Unit: Brain Data Across Scales
Learning goals
- Explain what changes (and what does not) across macro-to-micro brain data scales.
- Relate scale decisions to storage, processing, and interpretation constraints.
- Connect scale-aware thinking to later reconstruction and analysis workflows.
Website draft blocks
Hero framing
Brain data exists across many scales, from coarse anatomical maps to ultrastructural EM volumes. This unit builds the mental model needed to navigate scale, resolution, and data complexity in connectomics.
Core concepts
- Scale tiers and their typical data representations.
- Resolution and voxel-size implications.
- Why “more detail” changes compute and interpretation costs.
Practical bridge
- How scale impacts pipeline design.
- How scale choices constrain downstream methods.
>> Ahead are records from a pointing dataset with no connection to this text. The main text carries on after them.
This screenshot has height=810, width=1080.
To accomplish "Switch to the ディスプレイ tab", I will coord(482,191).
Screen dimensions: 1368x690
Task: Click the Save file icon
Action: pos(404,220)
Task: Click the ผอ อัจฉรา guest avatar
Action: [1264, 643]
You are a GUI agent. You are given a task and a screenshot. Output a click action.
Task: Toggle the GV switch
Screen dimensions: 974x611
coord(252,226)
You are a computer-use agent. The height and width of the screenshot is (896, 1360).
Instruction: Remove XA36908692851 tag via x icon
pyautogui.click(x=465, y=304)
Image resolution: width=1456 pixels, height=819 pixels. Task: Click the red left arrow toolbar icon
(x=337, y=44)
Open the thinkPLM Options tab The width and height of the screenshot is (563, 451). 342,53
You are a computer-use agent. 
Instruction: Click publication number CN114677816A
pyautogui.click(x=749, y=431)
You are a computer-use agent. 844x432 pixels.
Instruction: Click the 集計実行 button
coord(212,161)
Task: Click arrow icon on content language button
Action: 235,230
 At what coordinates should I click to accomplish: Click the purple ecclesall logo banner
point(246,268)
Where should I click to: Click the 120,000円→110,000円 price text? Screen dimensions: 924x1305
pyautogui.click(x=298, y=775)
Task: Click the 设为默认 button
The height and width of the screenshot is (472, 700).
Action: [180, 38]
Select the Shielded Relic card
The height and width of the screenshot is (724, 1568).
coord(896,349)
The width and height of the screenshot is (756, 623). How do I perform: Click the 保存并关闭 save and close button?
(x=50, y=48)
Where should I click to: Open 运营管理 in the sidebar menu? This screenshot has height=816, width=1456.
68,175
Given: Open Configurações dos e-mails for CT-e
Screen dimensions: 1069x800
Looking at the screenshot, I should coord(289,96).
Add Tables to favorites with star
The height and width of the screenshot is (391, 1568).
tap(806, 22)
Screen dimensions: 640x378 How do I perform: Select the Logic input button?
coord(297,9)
- How to choose the right scale for a research question.
Slide draft sequence (v1)
- Why scale matters in connectomics
- Macro-to-micro data overview
- Resolution and voxel tradeoffs
- Scale-specific data types and formats
- Processing implications at each scale
- Case examples from outreach sources
- Bridge to imaging/reconstruction units
- Summary + scale-selection checklist
Figure candidates
See: course/units/figures/02-brain-data-across-scales-selected-v1.md
Open issues
- Add one compact comparison table (scale vs data size vs use case).
Scope check (expert pass)
- Explicitly separate modality scale (e.g., MRI/light/EM) from analysis scale (network/microcircuit/synapse).
- Add coordinate-system and registration concerns as first-class issues.
- Include anisotropy/resolution mismatch as core interpretation risk.
Technical anchors to preserve
- Scale-aware question design (choose data scale to fit biological hypothesis).
- Data representation shift across scales (volumes, meshes, skeletons, graphs).
- Cross-scale interoperability and provenance tracking.